19 Agustus 2013

Rupiah di Tubir Jurang


Rupiah di tubir jurang. Ungkapan ini tidak berlebihan karena nilai tukar rupiah sudah terdepresiasi begitu dalam selama setahun lebih, dan di sisi lain pelehaman masih saja berlangsung.

Kemarin, kurs rupiah kembali melemah ke posisi Rp 10.451 per dolar AS. Memang, depresiasi nilai tukar ini juga dialami berbagai matang uang lain di kawasan regional. Tetapi, soalnya, depresiasi yang dialami rupiah kemarin begitu dalam.

Dibanding Jumat pekan lalu, nilai tukar rupiah -- berdasar kurs tengah Bank Indonesia -- kemarin terdepresiasi 59 poin. Padahal Januari tahun lalu, kurs rupiah ini masih di kisaran Rp 9.079 per dolar AS.

> [DATA TERSEDIA]:
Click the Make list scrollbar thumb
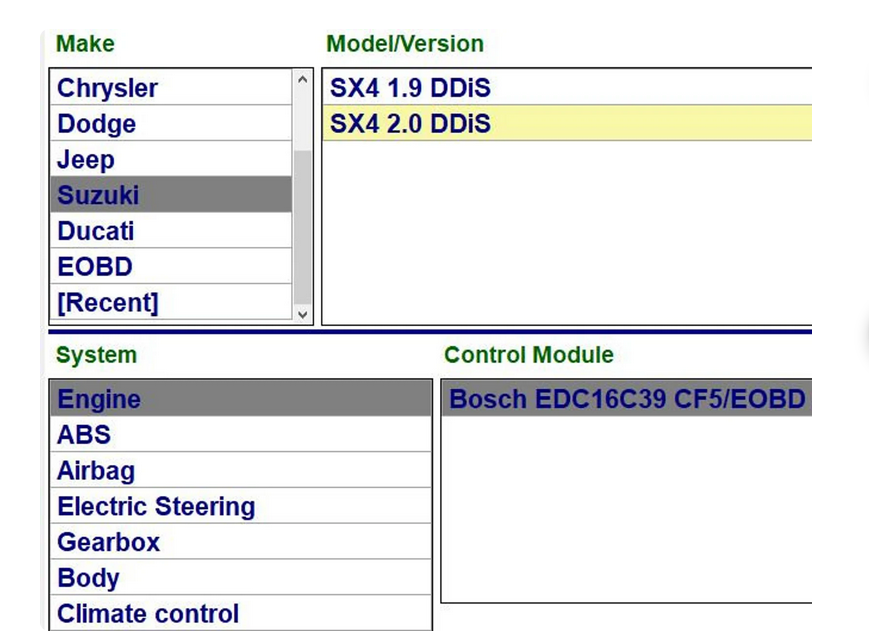 click(x=303, y=225)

> [TUJUAN]: Salin tanpa perubahan bagian teks tentang rupiah dari "19 Agustus 2013" sampai "9.079 per dolar AS.". Data tersebut tidak diperlukan sama sekali.

> [KELUARAN LENGKAP]:
19 Agustus 2013

Rupiah di Tubir Jurang


Rupiah di tubir jurang. Ungkapan ini tidak berlebihan karena nilai tukar rupiah sudah terdepresiasi begitu dalam selama setahun lebih, dan di sisi lain pelehaman masih saja berlangsung.

Kemarin, kurs rupiah kembali melemah ke posisi Rp 10.451 per dolar AS. Memang, depresiasi nilai tukar ini juga dialami berbagai matang uang lain di kawasan regional. Tetapi, soalnya, depresiasi yang dialami rupiah kemarin begitu dalam.

Dibanding Jumat pekan lalu, nilai tukar rupiah -- berdasar kurs tengah Bank Indonesia -- kemarin terdepresiasi 59 poin. Padahal Januari tahun lalu, kurs rupiah ini masih di kisaran Rp 9.079 per dolar AS.